My system specs are not the best but more than adequate for playing this game:

Nvidia 8600 GT
4GB Ram
200GB free disc space
AMD athlon dual core processor 5050e 2.60GHz

The only thing I want to know and the only way I feel to fix the problem would be to disable the useless and pointless smoke effects from the cars. Is there anyway to do that? I looked all around the internet and it seems like I'm the only one with this problem. Help would be greatly appreciated.


----------



## koala (Mar 27, 2005)

Delete the *gta_sa.set* file to remove the smoke effects. Make a backup of the file in case you want to put it back.


----------



## 1130210 (Aug 24, 2010)

no that did not work. Did it work for you?


----------



## koala (Mar 27, 2005)

I found it on one of the GTA forums. See the last post, GTAForums.com -> How would I remove the smoke effect?


PhonixMonk said:


> It seems girishb's solution (deleting the gta_sa.set file) has worked! I no longer get granulated graphics or lag problems from gun/object smoke. Thanks so much for telling me about this


----------



## 1130210 (Aug 24, 2010)

His problem was that the smoke effects were not reading properly. However, thanks for trying to help me. It was very kind of you to search the internet for my problem. Thank you very much. My problem is just that the smoke effects look great and everything but with everything at max detail the smoke slows the game and with everything at low detail the smoke slows the game. I am simply wondering if anyone knows of a way to remove the effect. Thanks again for your help, if you can think of anything else please don't hesitate to respond. I greatly appreciate your help.


----------

◇ ◇ ◇ ◇ ◇ ◇ ◇

> **Problem description**:
Answer these questions about the forum thread on smoke effects:
1. What graphics card appears in the listed system specs?
2. Which file does koala say to delete to remove the smoke effects?
3. In the last post, what does the smoke do to the game when everything is at low detail?
The records below come from a separate source unrelated to the forum thread.

> **Given information**:
◇ ◇ ◇ ◇ ◇ ◇ ◇

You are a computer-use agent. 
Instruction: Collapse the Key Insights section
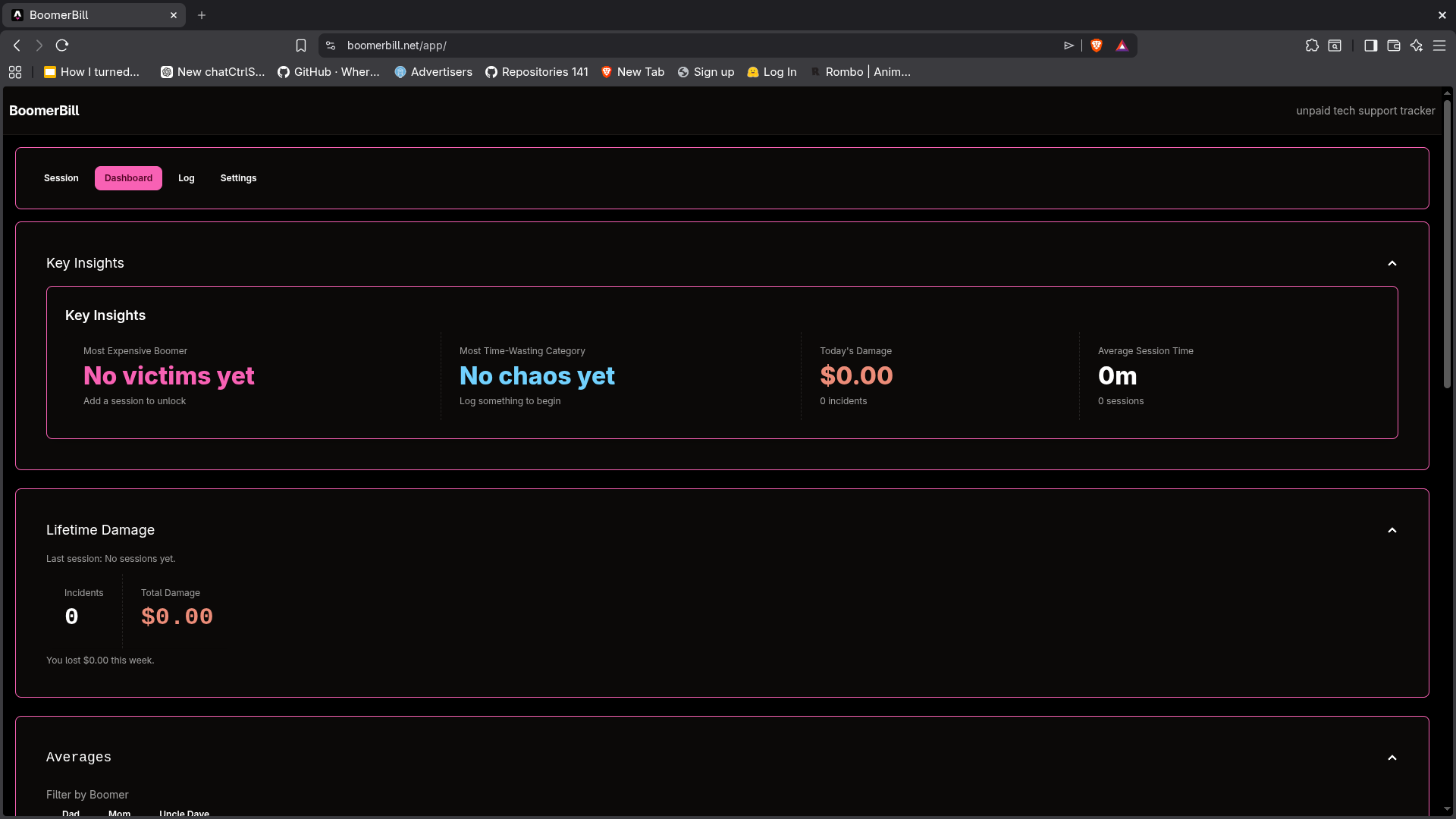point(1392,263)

◇ ◇ ◇ ◇ ◇ ◇ ◇

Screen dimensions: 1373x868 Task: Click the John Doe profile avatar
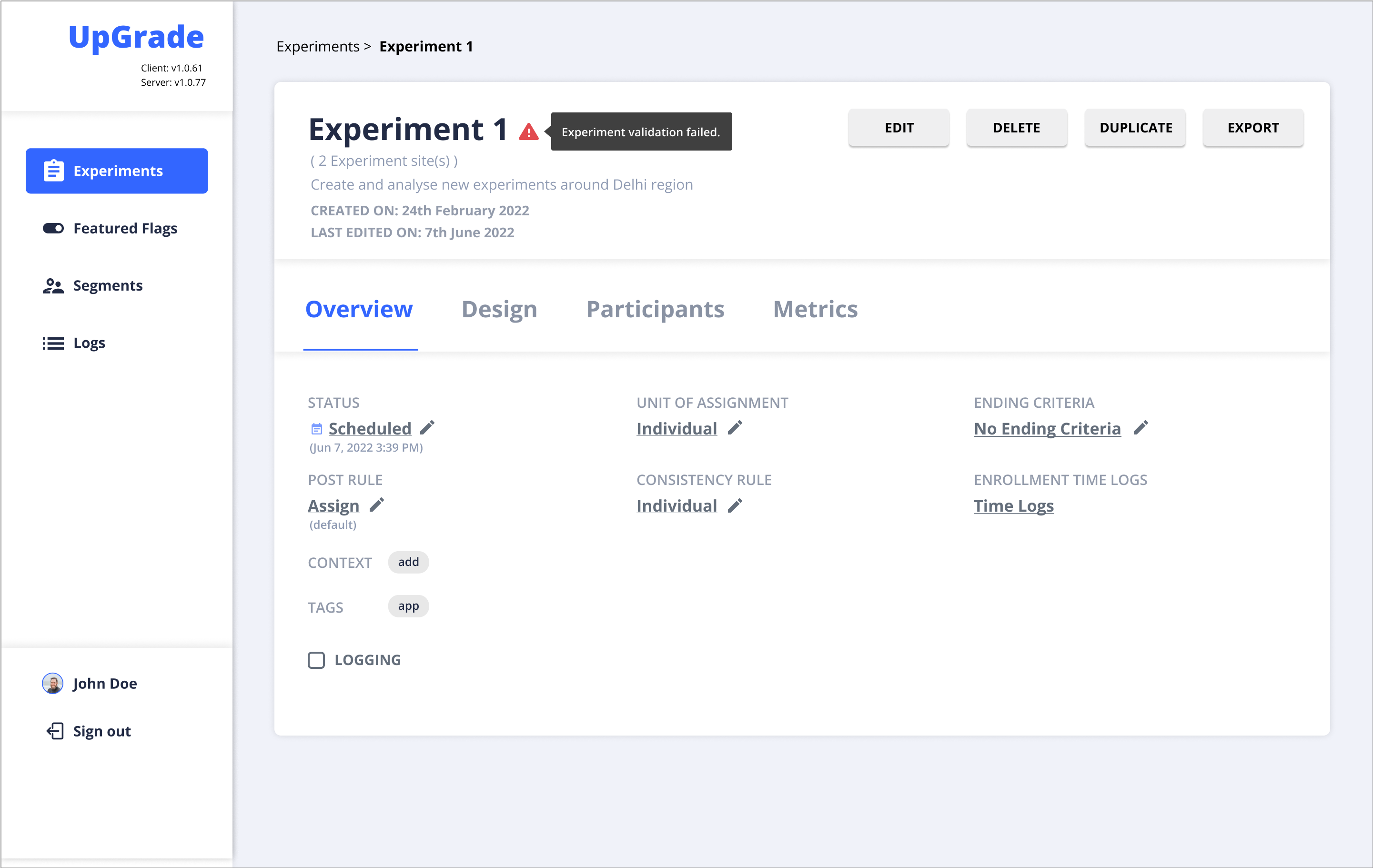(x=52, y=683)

◇ ◇ ◇ ◇ ◇ ◇ ◇

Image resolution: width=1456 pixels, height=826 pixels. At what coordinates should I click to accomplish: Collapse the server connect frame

◇ ◇ ◇ ◇ ◇ ◇ ◇

> **Full output**:
1. Nvidia 8600 GT
2. gta_sa.set
3. It slows the game.